We can use kafka as message queue

Top-K generation service: we can have more than one generation. For each letter A,B,C, we can generate from English letter to each letter.

Q: all data is cached in the cach system?

A: All data is saved in the database. Cache only stores top 10

We can also save cache data into a data storage

Q: What if there is a cache miss?

A: every 7 days we will generate once, it’s not real time. It may return the empty string if there are no top ten for a prefix (say AAA).

We can update every hour

Interviewer and Audience Feedback

In general

Soft skill -

Covered requirement thoroughly

Hard skill

Functional system

Real time

Scale

Trie data structure

Used cache for speeding up

Spent too much time, search service

Caching service. How to aggregate, not sufficient coverage

Overall, good performance.

Interviewee

I was a bit too nervous

The design is different from the simple design. Spent too much time in the simple design

Have not expressed very clearly

Aggregation: was planning to use batch job/map reduce to do aggregation.

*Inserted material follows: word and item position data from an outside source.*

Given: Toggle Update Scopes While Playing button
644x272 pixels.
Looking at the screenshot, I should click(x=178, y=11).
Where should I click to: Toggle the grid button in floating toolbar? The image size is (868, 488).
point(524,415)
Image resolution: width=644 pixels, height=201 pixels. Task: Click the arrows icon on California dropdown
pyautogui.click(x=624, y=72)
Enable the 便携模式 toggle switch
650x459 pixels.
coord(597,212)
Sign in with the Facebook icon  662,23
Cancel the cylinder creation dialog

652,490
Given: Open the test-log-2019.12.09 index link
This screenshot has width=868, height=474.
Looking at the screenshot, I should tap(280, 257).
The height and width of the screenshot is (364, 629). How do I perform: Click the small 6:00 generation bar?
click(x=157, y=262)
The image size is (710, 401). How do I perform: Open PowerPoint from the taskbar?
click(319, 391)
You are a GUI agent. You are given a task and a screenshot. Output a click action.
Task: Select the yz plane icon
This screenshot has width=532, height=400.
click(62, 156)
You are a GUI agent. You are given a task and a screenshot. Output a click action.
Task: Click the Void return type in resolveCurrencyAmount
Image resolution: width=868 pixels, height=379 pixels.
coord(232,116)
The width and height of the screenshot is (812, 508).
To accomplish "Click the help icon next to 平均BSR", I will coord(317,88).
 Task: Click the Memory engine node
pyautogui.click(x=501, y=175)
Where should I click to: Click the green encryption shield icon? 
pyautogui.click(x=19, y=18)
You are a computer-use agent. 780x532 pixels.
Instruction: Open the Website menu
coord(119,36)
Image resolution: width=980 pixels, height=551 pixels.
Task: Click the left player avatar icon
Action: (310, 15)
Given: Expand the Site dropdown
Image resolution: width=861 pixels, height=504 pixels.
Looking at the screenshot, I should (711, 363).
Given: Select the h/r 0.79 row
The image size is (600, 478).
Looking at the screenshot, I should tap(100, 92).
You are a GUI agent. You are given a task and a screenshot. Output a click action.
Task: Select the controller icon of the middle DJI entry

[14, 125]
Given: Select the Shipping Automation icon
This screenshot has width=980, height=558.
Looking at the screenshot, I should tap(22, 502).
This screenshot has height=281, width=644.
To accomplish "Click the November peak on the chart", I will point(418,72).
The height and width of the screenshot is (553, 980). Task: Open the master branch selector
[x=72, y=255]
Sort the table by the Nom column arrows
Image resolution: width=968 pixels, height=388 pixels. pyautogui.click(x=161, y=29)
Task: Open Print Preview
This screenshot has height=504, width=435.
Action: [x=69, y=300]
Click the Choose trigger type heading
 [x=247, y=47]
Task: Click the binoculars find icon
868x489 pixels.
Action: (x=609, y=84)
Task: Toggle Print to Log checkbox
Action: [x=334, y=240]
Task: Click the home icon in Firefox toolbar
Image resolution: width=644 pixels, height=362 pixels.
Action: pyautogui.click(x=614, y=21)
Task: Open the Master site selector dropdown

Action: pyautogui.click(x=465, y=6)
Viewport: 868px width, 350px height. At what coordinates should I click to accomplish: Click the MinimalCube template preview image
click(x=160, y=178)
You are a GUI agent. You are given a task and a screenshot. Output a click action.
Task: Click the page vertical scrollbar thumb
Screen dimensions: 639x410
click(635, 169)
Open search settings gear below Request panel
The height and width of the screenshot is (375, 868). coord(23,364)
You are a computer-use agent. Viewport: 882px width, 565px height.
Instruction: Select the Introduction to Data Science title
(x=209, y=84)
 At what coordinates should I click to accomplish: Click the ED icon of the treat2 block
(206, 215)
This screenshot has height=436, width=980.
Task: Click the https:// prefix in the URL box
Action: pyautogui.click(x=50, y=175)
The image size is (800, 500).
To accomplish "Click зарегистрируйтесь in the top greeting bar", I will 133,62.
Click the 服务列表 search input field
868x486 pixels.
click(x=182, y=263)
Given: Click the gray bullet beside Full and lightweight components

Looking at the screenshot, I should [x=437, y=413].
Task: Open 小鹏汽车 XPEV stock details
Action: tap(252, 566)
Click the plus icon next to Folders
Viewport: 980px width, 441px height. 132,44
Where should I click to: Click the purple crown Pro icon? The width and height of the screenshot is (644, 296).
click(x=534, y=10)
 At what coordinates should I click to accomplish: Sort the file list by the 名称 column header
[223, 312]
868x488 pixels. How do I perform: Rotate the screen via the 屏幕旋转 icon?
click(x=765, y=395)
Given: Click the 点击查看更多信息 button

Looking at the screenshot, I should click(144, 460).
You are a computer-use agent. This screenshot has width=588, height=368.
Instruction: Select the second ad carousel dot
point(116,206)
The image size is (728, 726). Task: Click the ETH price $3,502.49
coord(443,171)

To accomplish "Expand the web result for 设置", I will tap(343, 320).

What I spoke is a bit different form what I thought

Audience

We had 2 step solution. Do we need to do 2 steps? One with basic, one with advanced solution.

Interviewer

Step 1 implemented functional requirement

It reduced time in step 2.

It may be fine with some interviewer, but the tradeoff is not having enough time.

Interviewee

If we hit a new question, it may be hard to design a scaled up solution immediately.

It can be easier to have a basic solution first.

Audience

What are the key points from the interviewer? I am guessing it’s trie and keep things fresh.

Interviewer:

Yes. Interviewee lost time to solve the key difficulties in the interview.

Audience

Are we just using log?

What is in the object store? Why do we need to do aggregation?

Interviewee

There are many users who search for Apple.

We store in the object store to understand how many users within the time interval searched “Apple”.

It’s not for prefix, but for the final search query and the count.

Audience:

Different users come at different times.

Interviewee: search service

Do we store raw data?

Interviewer:

Usually we can store in log, then we aggregate data in the log.

Audience:

Why do we store in object store, not object cache directly?

Interviewee:

We can remove the object store

Audience

If we test Google L6, are there additional requirements?

Interviewee

Personalized, English, capital vs small letter. Other languages

Audience

Trie vs key-value pair. Which is your final solution?

Interviewee

Only use key-value pair.

Trie: there are no existing solutions. You can build the trie within the service.

Object service, new trie

We can read from key value store. No need to rebuild trie

Key value store key, what are the keys?

Interviewee: every level of prefix tree is stored as keys

We are using space to trade faster time.

What’s in the primary object store

Why do we need to store in object store? Why not just in RDBMS?

Interviewer/interviewee:

We can use RDBMS as well

Interviewer

We should use no-sql to support high throughput

Audience

We should emphasize the need for low latency

Audience

How do we actually calculate topK?

Interviewee

We have to calculate based on all possible prefixes

We can use map reduce as well.

Audience

How frequently should we update?

Interviewee

We can periodically update, can be 1 hour, 2 hour, 1 day.

Audience

What happens for sudden news events

Interviewee

We have to manually intervene to update the index

Audience

We can combine a batch job and a streaming job

Audience

Autocomplete is based on index

Crawler also requires to speed up for sudden news

We can monitor current hot keywords and trigger crawler

Audience

Can split into 2 parts, a slow and a fast

Then we can combine them

Interviewee

Yes we can split into 2 parts, streaming and batch

Audience

How do you update to new index? AB system?

Interviewee

We can lock the record in redis

Audience

Redis is single thread, so there is no need to lock

Audience

Why not put the result of streaming and batch service into the same store

Audience

It’s possible. Lambda architecture

Audience

It may be better not to update the cache in real time. This will increase the pressure on the cache (written too frequently)